Fig. 270.—Reptilian Viscera (lizard).
lr, windpipe; h, heart; lu, lungs; lr, liver; ma, stomach; dd, md, intestines; hb, bladder.

Place soft or tender vegetable food, lettuce, mushroom, roots, berries, and water, also meat, in reach of the turtle. What does it prefer? How does it eat? It has no lips; how does it drink?

Study the movements of its eyeballs and eyelids, and the respiratory and other movements already mentioned. State a reason for thinking that no species of land animals exists that lacks the simple power of righting itself when turned on its back.

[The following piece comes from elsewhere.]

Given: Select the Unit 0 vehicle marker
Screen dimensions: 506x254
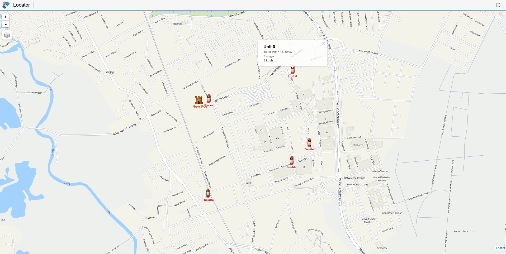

Tortoise, Turtle, Terrapin.—The turtles belong to the order of reptiles called chelonians. No one can have any difficulty in knowing a member of this order. The subdivision of the order into families is not so easy, however, and the popular attempts to classify chelonians as turtles, tortoises, and terrapins have not been entirely successful. Species with a vaulted shell and imperfectly webbed toes and strictly terrestrial habits are called tortoises. Species with flattened shells and strictly aquatic habits should be called terrapins (e.g. mud terrapin). They have three instead of two joints in the middle toe of each foot. The term turtle may be applied to species which are partly terrestrial and partly aquatic (e.g. snapping turtle (Fig. [271])). Usage, however, is by no means uniform.

Fig. 271.—Snapping Turtle (Chelydra serpentina).

Most reptiles eat animal food; green terrapins and some land tortoises eat vegetable food. Would you judge that carnivorous chelonians catch very active prey?

The fierce snapping turtle, found in ponds and streams, sometimes has a body three feet long. Its head and tail are very large and cannot be withdrawn into the shell. It is carnivorous and has great strength of jaw. It has been known to snap a large stick in two. The box tortoise is yellowish brown with blotches of yellow, and like its close kinsman, the pond turtle of Europe (Fig. [266]), withdraws itself and closes its shell completely. Both lids of the plastron are movable, a peculiarity belonging to these two species. The giant tortoise of the Galapagos Islands, according to Lyddeker, can trot cheerfully along with three full-grown men on its back. “Tortoise shell” used for combs and other articles is obtained from the overlapping scales of the hawkbill turtle, common in the West Indies. The diamond-back terrapin, found along the Atlantic Coast from Massachusetts to Texas, is prized for making soup.